Kincardine Bridge, Scotland.
Kincardine Bridge is a new video I have uploaded to YouTube showing a crossing of the bridge in both directions in November 2019.
The bridge crossers the River Forth approx. 25 miles north west of Edinburgh, and was the nearest road crossing to Scotland's Capital until the Forth Road Bridge opened in 1964. Kincardine Bridge is still the alternative crossing to the Forth Road Bridge and Queensferry Crossing when they are closed or restricted due to accidents or severe weather.

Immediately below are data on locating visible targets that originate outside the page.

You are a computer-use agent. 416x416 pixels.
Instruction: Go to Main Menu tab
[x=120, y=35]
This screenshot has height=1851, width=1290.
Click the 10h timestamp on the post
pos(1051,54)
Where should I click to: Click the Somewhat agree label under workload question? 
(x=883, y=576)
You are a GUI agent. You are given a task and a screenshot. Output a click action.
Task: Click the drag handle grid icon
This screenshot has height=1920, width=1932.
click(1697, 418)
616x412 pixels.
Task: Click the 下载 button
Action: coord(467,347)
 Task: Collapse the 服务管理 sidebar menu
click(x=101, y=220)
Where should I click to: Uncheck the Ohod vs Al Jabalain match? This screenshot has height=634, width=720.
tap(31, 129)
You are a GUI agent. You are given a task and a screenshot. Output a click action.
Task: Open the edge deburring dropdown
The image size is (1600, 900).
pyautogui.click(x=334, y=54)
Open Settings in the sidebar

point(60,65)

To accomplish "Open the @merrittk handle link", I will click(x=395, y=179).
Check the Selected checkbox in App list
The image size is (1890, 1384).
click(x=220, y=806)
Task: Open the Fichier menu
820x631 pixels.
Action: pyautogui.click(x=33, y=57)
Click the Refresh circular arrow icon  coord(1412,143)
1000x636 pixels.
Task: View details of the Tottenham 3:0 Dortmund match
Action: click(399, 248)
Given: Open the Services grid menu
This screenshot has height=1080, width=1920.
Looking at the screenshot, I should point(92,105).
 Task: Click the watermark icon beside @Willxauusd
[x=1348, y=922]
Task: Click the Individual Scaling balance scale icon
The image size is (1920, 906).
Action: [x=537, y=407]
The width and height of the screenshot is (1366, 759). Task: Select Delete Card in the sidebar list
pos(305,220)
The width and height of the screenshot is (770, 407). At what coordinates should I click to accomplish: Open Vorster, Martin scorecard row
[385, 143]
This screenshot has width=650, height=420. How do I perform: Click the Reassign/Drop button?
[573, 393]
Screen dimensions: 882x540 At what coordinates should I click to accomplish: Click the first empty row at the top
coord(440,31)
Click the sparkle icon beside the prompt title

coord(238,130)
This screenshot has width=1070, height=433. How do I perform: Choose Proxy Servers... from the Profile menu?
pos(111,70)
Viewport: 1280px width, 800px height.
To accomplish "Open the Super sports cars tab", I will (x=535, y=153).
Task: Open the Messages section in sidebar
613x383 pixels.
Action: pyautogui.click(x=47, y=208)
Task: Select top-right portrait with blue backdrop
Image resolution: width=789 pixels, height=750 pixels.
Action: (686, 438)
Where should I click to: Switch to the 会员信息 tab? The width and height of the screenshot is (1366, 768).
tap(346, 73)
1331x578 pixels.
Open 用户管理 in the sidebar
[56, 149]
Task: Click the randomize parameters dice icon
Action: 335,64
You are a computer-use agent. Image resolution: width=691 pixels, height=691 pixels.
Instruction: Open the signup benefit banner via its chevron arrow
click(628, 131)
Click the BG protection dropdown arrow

The bridge connects the boroughs of Falkirk and Fife.
Built between 1932 and 1936 by designers Sir Alexander Gibb and Architect Donald Watson, the opening having been delayed due to a steam ship crashing into the construction in February 1935. The decision to build the bridge having been made when traffic levels at Stirling Bridge, which then was the nearest point of crossing the Forth other than by ferry had risen from approx. 150 per hour in 1922 to over 400 per hour by 1932. Built with a central section a of 364ft that acted as a swing bridge to allow ships to pass through to the Port of Alloa, this section remaining in use until 1988 and being locked shut in 1989. The mechanics are still there to operate the swing bridge but it is unlikely ever to be used again. The bridge has a total length of 2697ft and cost £327000 to build. Whilst still in use it was replaced as the main bridge crossing in 2008 by the Clackmannanshire Bridge which cost £120 million to complete.